What Open Source Can Teach Us About Software
Ruven Brooks, Ruven Brooks
Open source projects
produce some of the highest quality software; products such as the Linux
operating system, the Apache web server, and the Eclipse integrated development
environment are known for their rich and powerful features, their low level of
defects, and their good design. The software processes which produce these
products, though, are in frequent contradiction to recommended practices in
commercial software development. For example, commercial practice holds
that developers are not capable of determining requirements and, therefore,
requirements specialists or product owners are needed; in most open source
projects, the requirements are determined entirely by the developers. In
commercial software development, it’s considered a best practice to have
test teams separate from the developers; in open source projects, developers do
nearly all of the testing.
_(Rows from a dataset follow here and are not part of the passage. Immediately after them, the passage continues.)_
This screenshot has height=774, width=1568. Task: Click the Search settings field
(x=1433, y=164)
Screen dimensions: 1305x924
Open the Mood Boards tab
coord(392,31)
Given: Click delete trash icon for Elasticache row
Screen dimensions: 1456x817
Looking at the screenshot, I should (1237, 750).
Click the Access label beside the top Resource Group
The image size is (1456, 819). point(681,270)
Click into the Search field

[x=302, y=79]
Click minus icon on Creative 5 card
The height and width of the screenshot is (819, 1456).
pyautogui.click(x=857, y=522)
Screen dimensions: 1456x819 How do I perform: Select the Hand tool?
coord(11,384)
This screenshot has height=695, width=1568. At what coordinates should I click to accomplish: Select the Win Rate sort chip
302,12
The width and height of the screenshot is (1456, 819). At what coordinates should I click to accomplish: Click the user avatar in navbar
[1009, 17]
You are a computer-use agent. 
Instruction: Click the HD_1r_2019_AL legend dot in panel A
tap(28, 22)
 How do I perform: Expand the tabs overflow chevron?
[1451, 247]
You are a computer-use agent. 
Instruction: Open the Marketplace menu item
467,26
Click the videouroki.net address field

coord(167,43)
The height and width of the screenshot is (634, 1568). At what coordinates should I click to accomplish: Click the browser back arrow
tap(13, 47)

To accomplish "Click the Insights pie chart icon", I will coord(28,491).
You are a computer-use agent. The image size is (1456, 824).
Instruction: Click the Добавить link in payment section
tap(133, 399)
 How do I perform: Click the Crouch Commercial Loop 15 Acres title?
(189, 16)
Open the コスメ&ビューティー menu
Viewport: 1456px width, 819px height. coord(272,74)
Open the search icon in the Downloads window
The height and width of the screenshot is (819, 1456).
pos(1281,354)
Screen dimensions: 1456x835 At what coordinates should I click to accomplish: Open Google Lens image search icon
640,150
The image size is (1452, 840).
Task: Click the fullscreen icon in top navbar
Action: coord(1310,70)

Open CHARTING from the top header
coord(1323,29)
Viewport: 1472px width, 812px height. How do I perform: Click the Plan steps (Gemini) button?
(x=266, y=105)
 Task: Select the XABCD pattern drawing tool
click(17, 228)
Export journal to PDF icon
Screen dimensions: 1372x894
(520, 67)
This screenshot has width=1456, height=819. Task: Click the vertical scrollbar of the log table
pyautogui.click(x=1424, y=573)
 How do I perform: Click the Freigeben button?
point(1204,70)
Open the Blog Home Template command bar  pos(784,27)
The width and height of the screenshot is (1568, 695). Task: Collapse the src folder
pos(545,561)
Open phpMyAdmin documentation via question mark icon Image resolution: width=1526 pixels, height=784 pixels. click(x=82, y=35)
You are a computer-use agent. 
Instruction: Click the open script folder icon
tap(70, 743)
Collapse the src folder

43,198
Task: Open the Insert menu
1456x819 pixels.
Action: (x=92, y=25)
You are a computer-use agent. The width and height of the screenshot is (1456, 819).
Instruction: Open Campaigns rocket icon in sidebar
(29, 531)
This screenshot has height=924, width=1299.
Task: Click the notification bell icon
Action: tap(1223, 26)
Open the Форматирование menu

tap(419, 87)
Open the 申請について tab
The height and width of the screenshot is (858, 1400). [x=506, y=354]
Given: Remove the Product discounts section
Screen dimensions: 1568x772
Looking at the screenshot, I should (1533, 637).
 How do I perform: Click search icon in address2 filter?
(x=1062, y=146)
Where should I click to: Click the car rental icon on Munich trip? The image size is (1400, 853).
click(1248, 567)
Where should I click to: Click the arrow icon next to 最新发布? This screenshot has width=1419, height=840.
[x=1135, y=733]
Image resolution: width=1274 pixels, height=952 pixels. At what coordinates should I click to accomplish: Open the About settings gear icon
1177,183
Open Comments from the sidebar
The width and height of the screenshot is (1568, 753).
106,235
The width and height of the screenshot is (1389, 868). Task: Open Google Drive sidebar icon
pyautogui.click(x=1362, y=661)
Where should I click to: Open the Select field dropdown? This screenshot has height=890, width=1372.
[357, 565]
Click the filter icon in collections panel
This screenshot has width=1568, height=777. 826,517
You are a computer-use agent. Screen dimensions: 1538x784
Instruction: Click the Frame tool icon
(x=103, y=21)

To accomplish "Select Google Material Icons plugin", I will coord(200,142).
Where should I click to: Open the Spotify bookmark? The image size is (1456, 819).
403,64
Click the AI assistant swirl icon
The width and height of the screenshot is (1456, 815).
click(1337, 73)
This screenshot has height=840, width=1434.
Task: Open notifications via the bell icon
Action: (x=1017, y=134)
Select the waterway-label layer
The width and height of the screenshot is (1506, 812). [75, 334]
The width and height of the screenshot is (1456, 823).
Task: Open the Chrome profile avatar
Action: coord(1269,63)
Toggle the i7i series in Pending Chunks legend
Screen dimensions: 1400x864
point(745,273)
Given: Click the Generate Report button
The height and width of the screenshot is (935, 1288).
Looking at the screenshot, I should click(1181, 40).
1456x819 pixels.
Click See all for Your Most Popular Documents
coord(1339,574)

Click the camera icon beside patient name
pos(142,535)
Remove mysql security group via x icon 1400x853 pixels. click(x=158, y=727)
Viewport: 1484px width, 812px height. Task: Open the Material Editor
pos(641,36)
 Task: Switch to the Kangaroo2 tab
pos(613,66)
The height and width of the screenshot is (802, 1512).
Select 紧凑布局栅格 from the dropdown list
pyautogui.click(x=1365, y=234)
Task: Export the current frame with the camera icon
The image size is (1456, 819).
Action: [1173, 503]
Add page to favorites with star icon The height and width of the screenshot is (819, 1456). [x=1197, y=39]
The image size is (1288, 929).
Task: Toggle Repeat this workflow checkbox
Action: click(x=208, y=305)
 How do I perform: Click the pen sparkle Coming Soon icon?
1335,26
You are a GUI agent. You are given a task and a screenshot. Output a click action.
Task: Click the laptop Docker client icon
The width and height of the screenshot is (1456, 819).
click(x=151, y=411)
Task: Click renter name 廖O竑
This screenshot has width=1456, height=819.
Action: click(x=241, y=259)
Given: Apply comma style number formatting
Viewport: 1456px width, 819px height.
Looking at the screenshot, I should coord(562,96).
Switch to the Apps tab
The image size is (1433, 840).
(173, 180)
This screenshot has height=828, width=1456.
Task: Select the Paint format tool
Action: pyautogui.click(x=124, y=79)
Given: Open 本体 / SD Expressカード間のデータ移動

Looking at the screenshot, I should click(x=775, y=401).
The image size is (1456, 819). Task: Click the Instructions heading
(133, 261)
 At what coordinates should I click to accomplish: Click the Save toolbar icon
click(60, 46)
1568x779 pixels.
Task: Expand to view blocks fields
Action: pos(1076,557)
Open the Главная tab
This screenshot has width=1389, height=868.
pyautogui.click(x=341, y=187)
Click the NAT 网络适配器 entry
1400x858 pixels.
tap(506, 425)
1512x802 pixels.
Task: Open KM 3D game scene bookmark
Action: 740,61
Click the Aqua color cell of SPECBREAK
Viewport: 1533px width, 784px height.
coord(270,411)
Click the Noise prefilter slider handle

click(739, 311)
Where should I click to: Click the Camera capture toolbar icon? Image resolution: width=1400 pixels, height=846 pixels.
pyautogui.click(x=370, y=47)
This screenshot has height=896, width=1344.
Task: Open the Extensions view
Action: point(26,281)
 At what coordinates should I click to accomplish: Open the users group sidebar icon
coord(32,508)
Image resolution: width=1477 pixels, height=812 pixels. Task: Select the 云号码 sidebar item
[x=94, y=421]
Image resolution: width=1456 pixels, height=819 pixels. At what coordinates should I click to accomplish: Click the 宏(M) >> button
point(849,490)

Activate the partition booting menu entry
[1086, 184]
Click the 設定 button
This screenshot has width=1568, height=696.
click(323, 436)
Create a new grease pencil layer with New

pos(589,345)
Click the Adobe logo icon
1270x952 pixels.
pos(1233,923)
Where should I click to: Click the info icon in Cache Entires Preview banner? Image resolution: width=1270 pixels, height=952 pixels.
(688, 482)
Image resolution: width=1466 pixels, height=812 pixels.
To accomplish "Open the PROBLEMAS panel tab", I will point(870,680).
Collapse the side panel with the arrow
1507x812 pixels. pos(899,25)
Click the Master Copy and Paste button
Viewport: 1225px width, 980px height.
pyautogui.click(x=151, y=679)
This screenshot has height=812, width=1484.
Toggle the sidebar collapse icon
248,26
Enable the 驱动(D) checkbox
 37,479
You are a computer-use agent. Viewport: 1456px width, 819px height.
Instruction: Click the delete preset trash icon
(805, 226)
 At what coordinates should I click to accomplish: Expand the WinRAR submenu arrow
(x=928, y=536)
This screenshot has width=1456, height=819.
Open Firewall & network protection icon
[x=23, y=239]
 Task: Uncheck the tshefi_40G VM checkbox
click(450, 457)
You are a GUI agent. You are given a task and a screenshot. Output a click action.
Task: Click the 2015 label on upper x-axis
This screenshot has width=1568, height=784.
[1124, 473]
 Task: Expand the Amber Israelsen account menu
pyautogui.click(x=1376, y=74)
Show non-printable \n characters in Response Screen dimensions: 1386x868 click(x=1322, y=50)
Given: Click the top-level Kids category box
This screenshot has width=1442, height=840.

The full list of differences is quite long.
In this talk, I will
attempt to explain why open source projects succeed despite not following
recommended or standard practices, and I will suggest how some commercial
development projects may be able to take advantage of the open source approach.
About the Speaker:
Ruven Brooks is two years short of
fifty years of experience in software development. He has engaged in a wide
range of activities, He has worked in a number of roles ranging from computer
science researcher to development lead and product architect to onsite customer
support of commercial software and software process developer. He has worked in
the telecommunications industry, health care, the petroleum industry, and the
industrial automation industry. A nail hole on his wall is covered by his Ph.D.
diploma in cognitive psychology from Carnegie-Mellon University.